Lamphier (The Great Show, 2017, etc.) novelizes the outlines of Louis Palma di Cesnola’s busy life while imaginatively fleshing out scenes of romance, combat, and trauma. The second son of an Italian count, Cesnola bitterly ships out to military school at the age of 14 in 1846 after his true love marries his older brother, the heir to the family title. His timing is great: He soon enlists in the Sardinian army to join Italy’s war of liberation against the Austrian Empire; he weathers endless boredom in camp punctuated by extreme panic in a saber melee, for which he wins promotion to lieutenant. Cashiered after getting caught in bed with a general’s wife, he finds his way to the Crimean War, where he again sits around in squalid camps but gets in a few wild hours slaughtering Russian soldiers. Then he’s off to New York under the Americanized name Louis P. di Cesnola to wed heiress Mary Reid and join the Union Army as a cavalry colonel in the Civil War.

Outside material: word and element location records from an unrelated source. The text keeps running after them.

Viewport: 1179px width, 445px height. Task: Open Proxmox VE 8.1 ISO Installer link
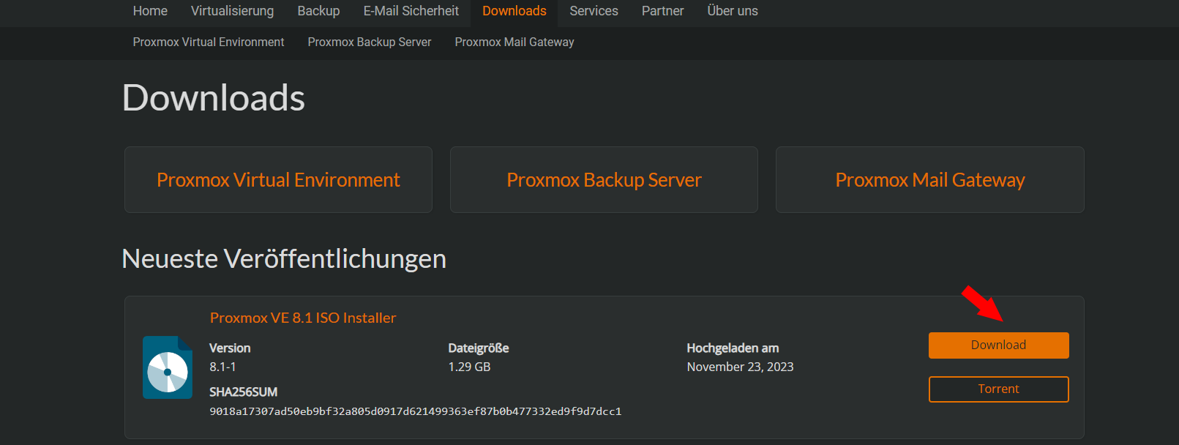coord(303,318)
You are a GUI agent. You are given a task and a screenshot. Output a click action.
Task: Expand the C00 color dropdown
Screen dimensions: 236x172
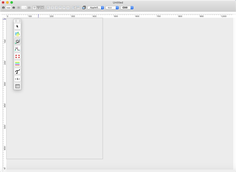coord(127,7)
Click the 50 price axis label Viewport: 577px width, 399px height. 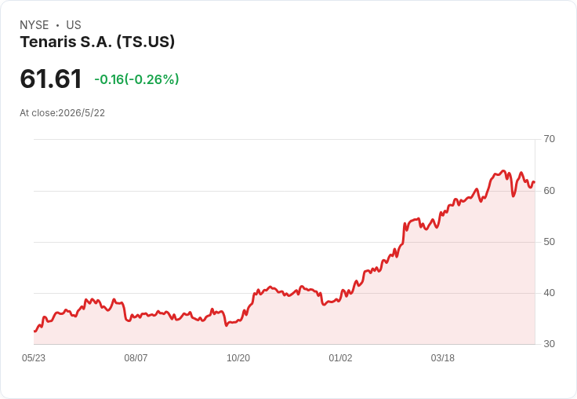(549, 242)
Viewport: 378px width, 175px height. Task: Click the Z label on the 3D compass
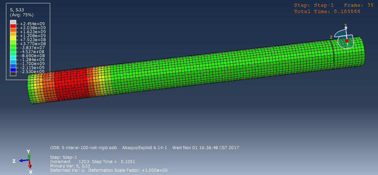(331, 37)
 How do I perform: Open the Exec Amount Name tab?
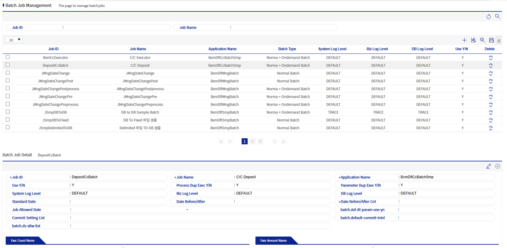tap(274, 240)
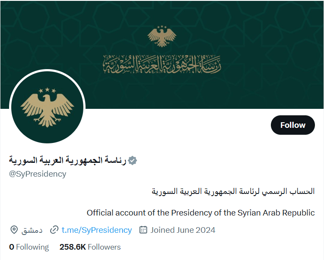Click the English bio description line
Image resolution: width=324 pixels, height=260 pixels.
[x=200, y=212]
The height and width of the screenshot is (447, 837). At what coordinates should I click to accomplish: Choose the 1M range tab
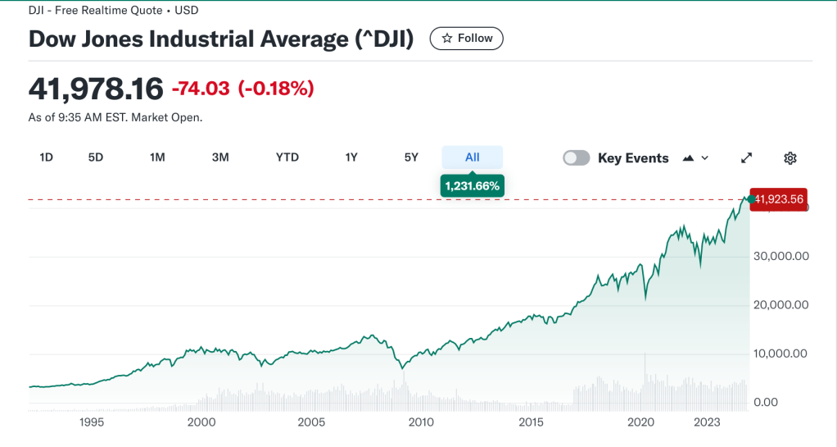tap(157, 157)

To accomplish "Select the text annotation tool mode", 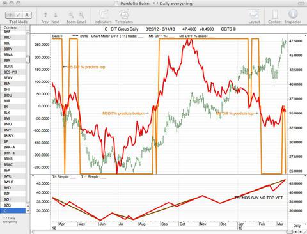I will tap(27, 15).
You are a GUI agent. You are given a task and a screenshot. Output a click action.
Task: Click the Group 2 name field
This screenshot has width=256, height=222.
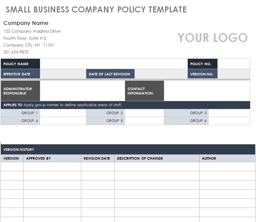pyautogui.click(x=144, y=113)
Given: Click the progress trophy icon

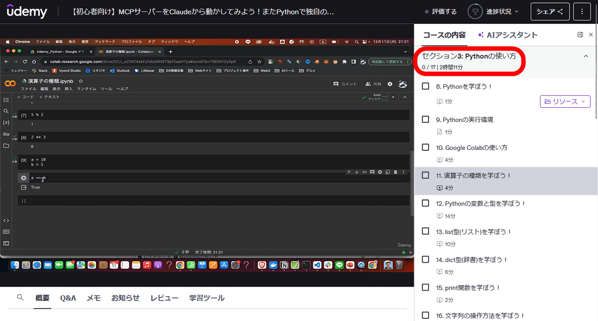Looking at the screenshot, I should [475, 11].
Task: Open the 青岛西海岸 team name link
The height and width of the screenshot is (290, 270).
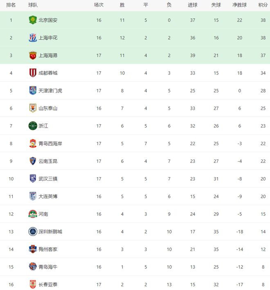Action: pyautogui.click(x=50, y=144)
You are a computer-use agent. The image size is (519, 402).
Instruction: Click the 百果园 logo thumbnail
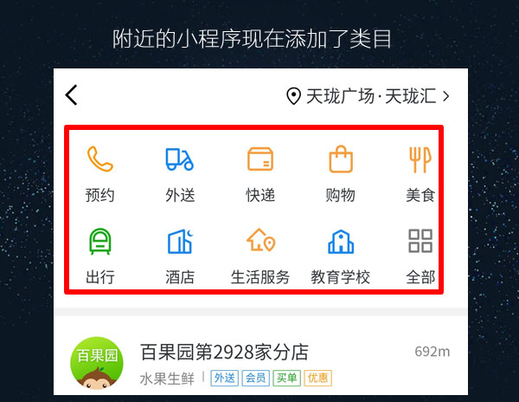pyautogui.click(x=97, y=363)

Many battles with Confederate cavalry genius Jeb Stuart ensue until Cesnola is captured. His story turns dark and harrowing as he and his fellow POWs face death from disease and semistarvation in harsh Confederate camps. Cesnola survives and, after the war, serves as U.S. consul in Cyprus, where he turns his hand to archaeology and excavates many ancient artifacts; that new profession eventually lands him the directorship of New York’s Metropolitan Museum of Art. The real Cesnola led an iconic 19th-century life, and Lamphier’s energetic novel deftly conveys the dizzying self-reinventions he undertook in that bustling age. Her rousing narrative features much engrossing military and archaeological lore, generous helpings of mayhem (“Parnell slashed at his opponent, sinking his saber deep in the man’s neck”), and a piquant love story, as Cesnola and Mary’s initially pragmatic relationship—she’s lonely; he’s broke—deepens into profound affection. The story’s Italian-American pride theme is sometimes intrusive, with Cesnola quick to blame slights and reversals on anti-Italian prejudice among the WASP establishment. Still, when his blood is up, he’s a plucky, appealing hero.

An entertaining biographical novel rich in action and period details.